## Text passage
"""

Lymph node status following preoperative neoadjuvant therapy is a more important factor regarding survival rates than tumor status in patients with advanced esophageal cancer, according to research presented at the American Association for Thoracic Surgeons Annual Meeting in San Diego.

Shawn S. Groth, MD, MS, FACS, assistant professor at the Baylor University College of Medicine, and colleagues said their findings could help physicians counsel patients about their prognosis and help direct which patients might benefit from additional chemotherapy before or after surgery, according to a related press release.

“There is a clear benefit associated with esophagectomy as part of a multimodal treatment strategy, along with chemotherapy with or without radiation therapy for patients with locally advanced esophageal adenocarcinoma,” Groth said in the release. “However, there has been little clinical evidence to predict which patients might benefit.”

"""

## Problem to work on
Resume the esophageal cancer passage from where it stops.

## Supplied records
"""

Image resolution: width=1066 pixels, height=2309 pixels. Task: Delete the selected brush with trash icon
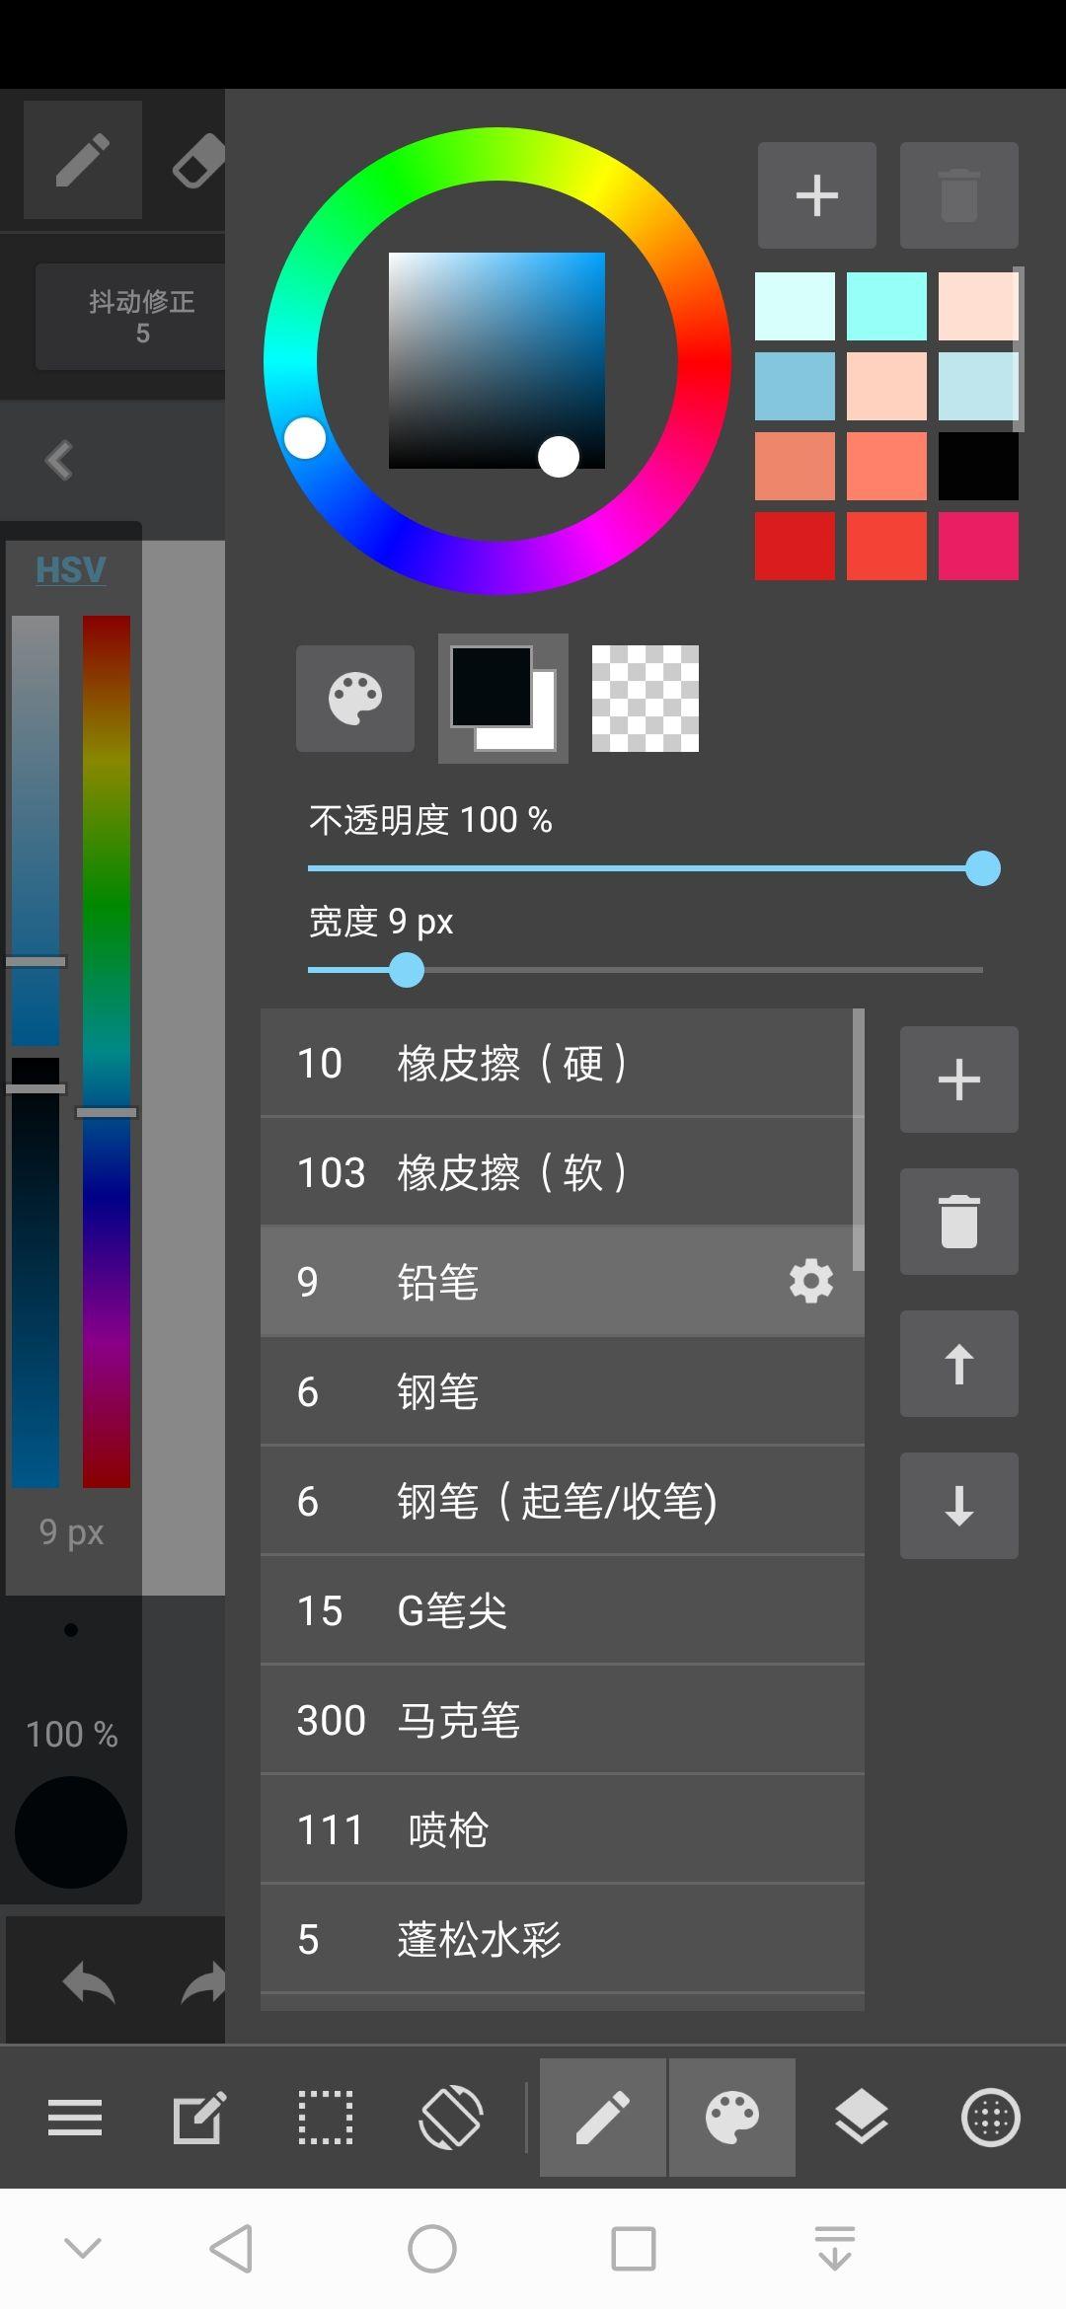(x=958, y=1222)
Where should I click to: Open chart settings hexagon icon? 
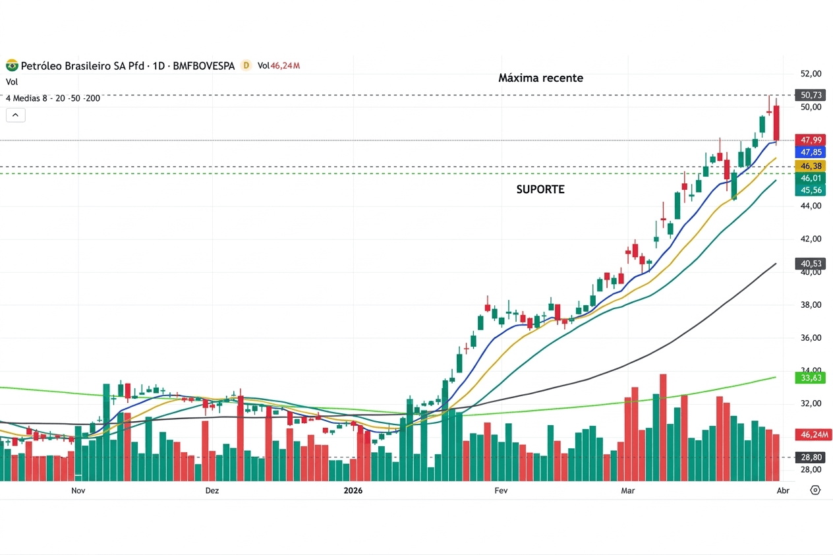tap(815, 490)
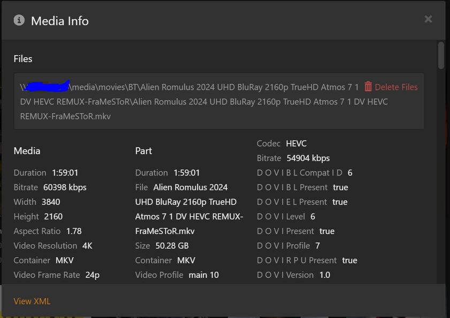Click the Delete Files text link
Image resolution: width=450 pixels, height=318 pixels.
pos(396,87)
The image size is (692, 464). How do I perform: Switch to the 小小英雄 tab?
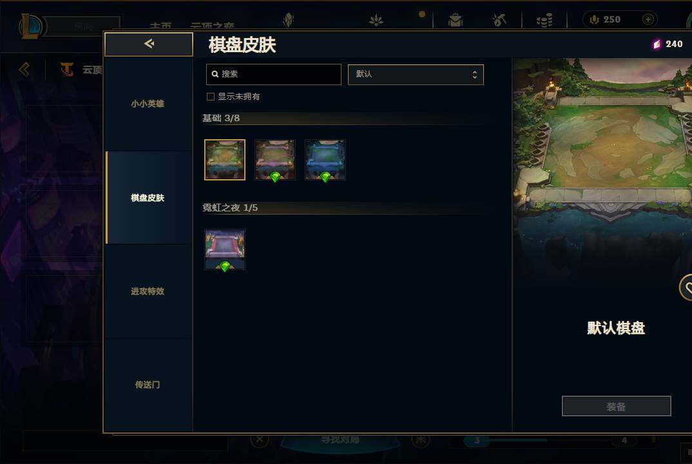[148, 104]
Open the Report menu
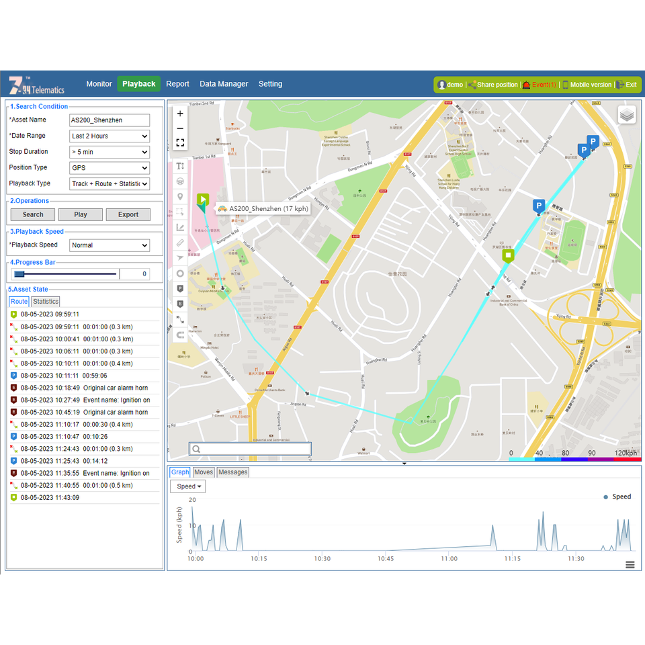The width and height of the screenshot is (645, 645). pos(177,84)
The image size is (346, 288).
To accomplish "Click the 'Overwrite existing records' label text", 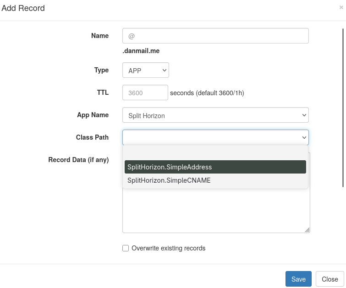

"""

## Exercise output
Groth and colleagues analyzed data from the National Cancer Database on 2,870 patients diagnosed with clinically staged, locally advanced esophageal adenocarcinoma between 2006 and 2012. The patients received either neoadjuvant chemotherapy or chemoradiation therapy followed by esophagectomy with negative margins.

Overall, 17.3% of patients achieved complete response, and 34.5% had a partial response.

The researchers found that neoadjuvant chemotherapy correlated with lower primary tumor response compared with neoadjuvant chemoradiation (21.3% vs. 33.9%; P < .001), and lower nodal response rates (32.7% vs. 55.9%; P < .001).

Regarding patients treated with chemoradiation, investigators found an association with a lower risk for death in both primary (HR = 0.71; 95% CI, 0.63–0.79) and nodal response (HR = 0.6; 95% CI, 0.54–0.67). However, they found that in patients who had primary but no nodal response, the survival benefit of the primary tumor response was mitigated (HR =0. 88; 95% CI, 0.69–1.11). In patients with a nodal but no primary response, the benefit was maintained (HR = 0.66; 95% CI, 0.58–0.76).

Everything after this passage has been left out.